GridironIQ currently covers the 2015–2024 NFL seasons, providing a decade-long dataset for team, player, comparison, and game-level analysis. The final hosted database contains 219,105 loaded dashboard rows after cleaning, enrichment, validation, and loading.
- Schedules and game results
- Team game statistics
- Derived team season summaries
- Player weekly statistics
- Derived player season summaries
- Game-level performance metrics
- Validation results stored as data quality evidence
Technology Stack
Processing Pipeline
The dataset is processed through a repeatable ETL-style workflow before being loaded into MySQL.
Ingest
Pull schedule, team statistics, and player statistics data from nflreadpy into Pandas DataFrames.
Clean
Standardise column names, data types, season types, missing values, and historical team abbreviations.
Enrich
Join schedules with team statistics and derive dashboard-ready metrics such as point differential, win percentage, yardage totals, player role groups, and season summaries.
Validate
Run automated checks for required columns, missing keys, duplicate records, invalid results, impossible percentage values, and unexpected negative values.
Load
Load validated outputs into MySQL in memory-safe chunks for the PHP API layer and dashboard to consume.

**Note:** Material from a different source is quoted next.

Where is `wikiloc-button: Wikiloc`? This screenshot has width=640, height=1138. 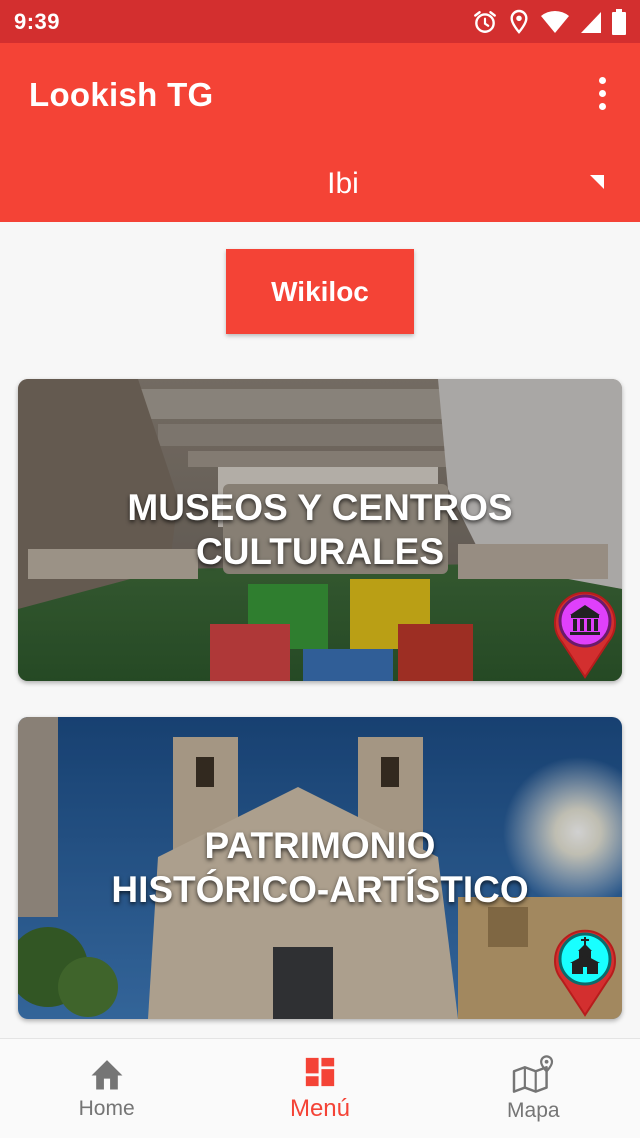 wikiloc-button: Wikiloc is located at coordinates (320, 292).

The full ingestion, cleaning, enrichment, validation, and loading process is repeatable from Python. Due to shared-hosting memory limits, large database inserts are loaded in chunks, particularly for the player weekly statistics table.
Data Quality Decisions
A key cleaning issue was the use of different team abbreviations across historical NFL data. Franchise relocations and rebrands meant that older records could use identifiers such as OAK, SD, or STL, while modern datasets use LV, LAC, and LA. These abbreviations were standardised to support consistent franchise-level comparison across seasons.
Validation was also made domain-aware. Some american football metrics can be negative, such as point differential, rushing yards, receiving yards, EPA, and fantasy points. These values are preserved rather than incorrectly cleaned away.

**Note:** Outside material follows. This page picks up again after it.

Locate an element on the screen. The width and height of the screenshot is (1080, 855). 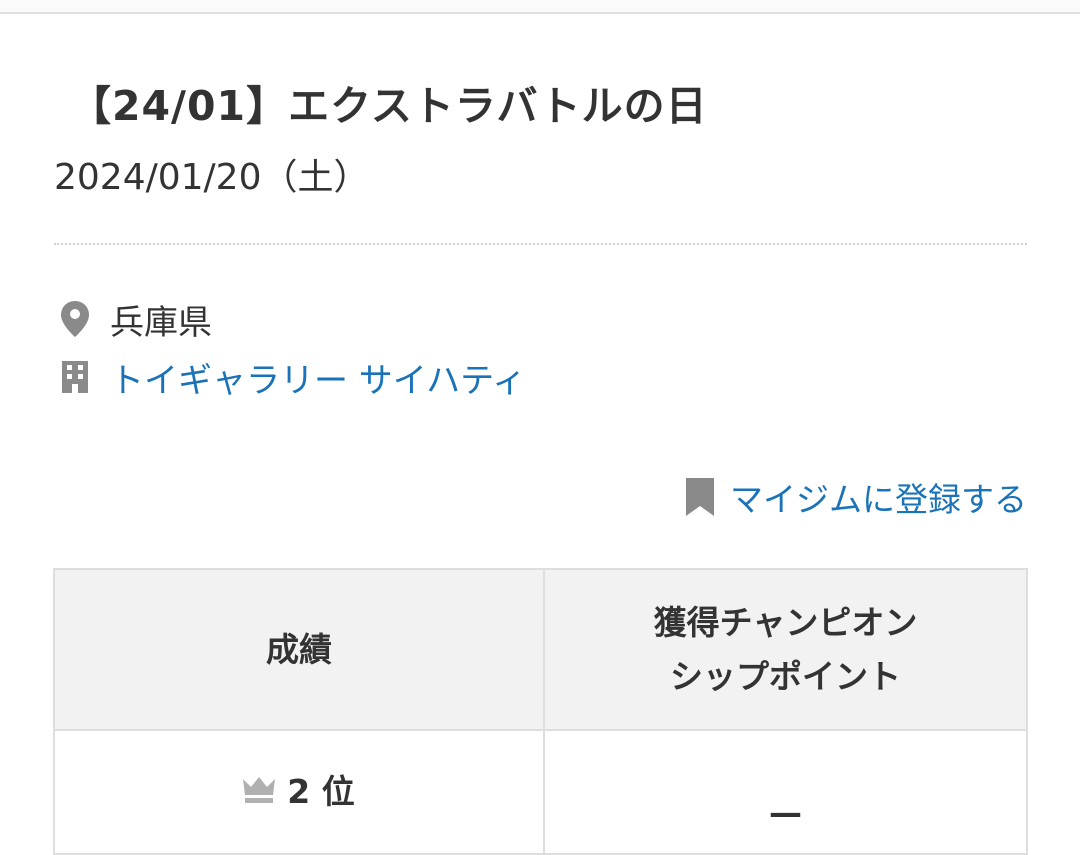
rank-cell: 2 位 is located at coordinates (299, 792).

- Required identifiers checked before loading.
- Duplicate game, team-game, and player keys checked.
- Numeric fields converted and validated.
- Result values restricted to win, loss, or tie.

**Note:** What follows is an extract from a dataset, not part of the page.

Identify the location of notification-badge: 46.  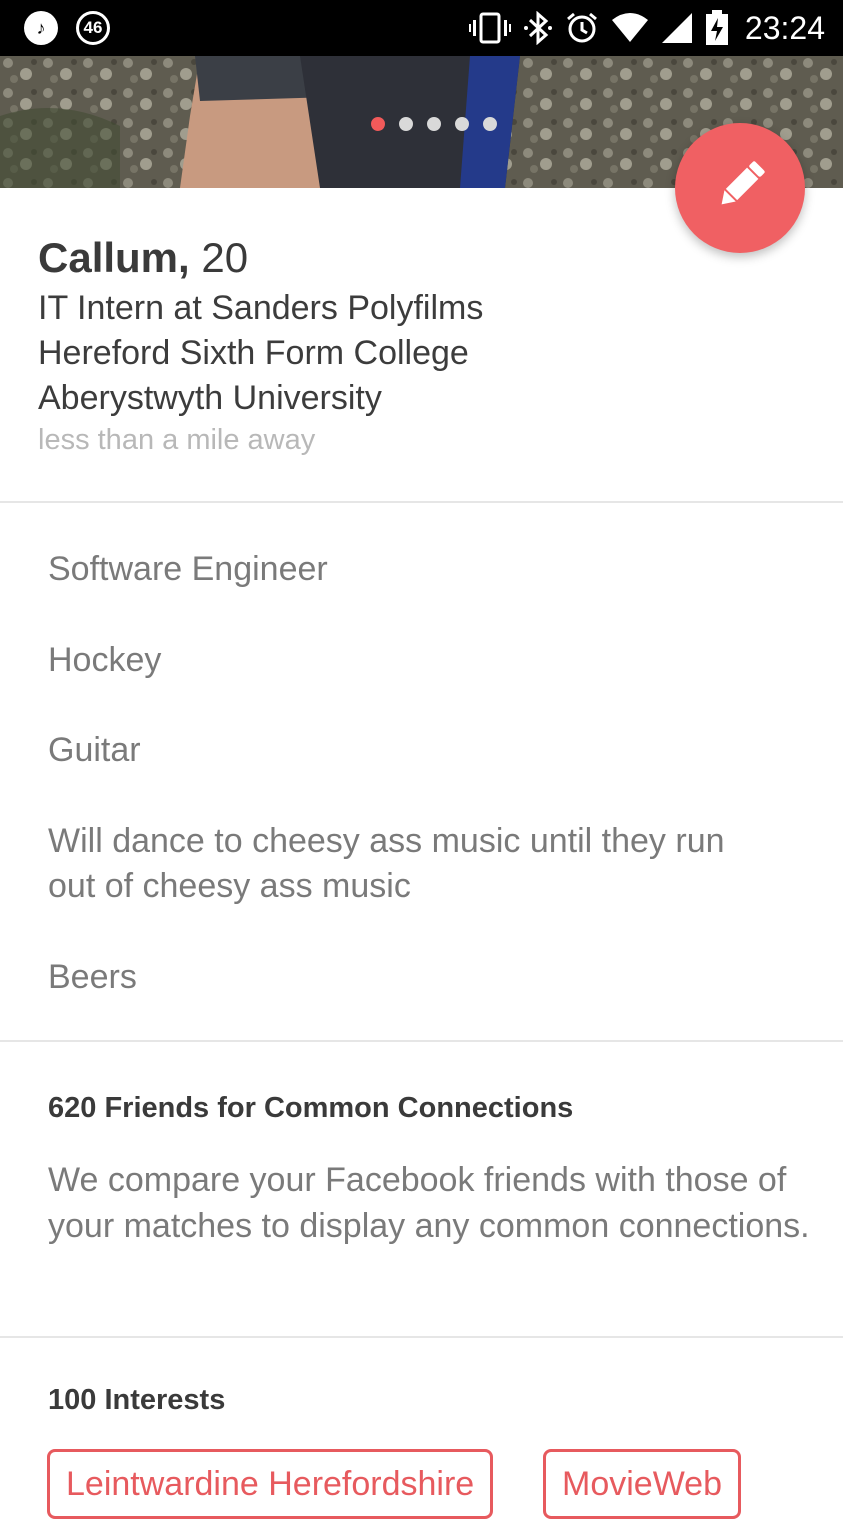
(93, 28).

- Percentage fields checked for valid ranges.
- Historical team abbreviations standardised for long-term comparison.
- Validation outputs stored as evidence in
data_quality_checks.
Visualisation Design
The dashboard is designed around exploratory analysis rather than static reporting. The Overview page provides league-wide data, the Teams page provides drill-down detail, the Players page supports player-level analysis, the Compare page supports same-season and cross-season team comparisons, and the Games page allows game-level filtering.
- Overview: league-wide rankings, KPIs, filters, and offence/defence comparison.
- Teams: details-on-demand for individual teams across regular season and postseason.
- Players: leaderboards, radar profiles, weekly trends, and heatmap exploration.
- Compare: side-by-side and cross-season team analysis.
- Games: game-level exploration by week, team, scoreline, and venue.
The dashboard adapts some visualisations based on the selected data. Bye weeks are shown as gaps in weekly line charts rather than connected values, avoiding the implication that a team played during a non-game week.
Postseason selections often contain very small samples, so selected charts switch to compact comparison views where a trend chart would be misleading.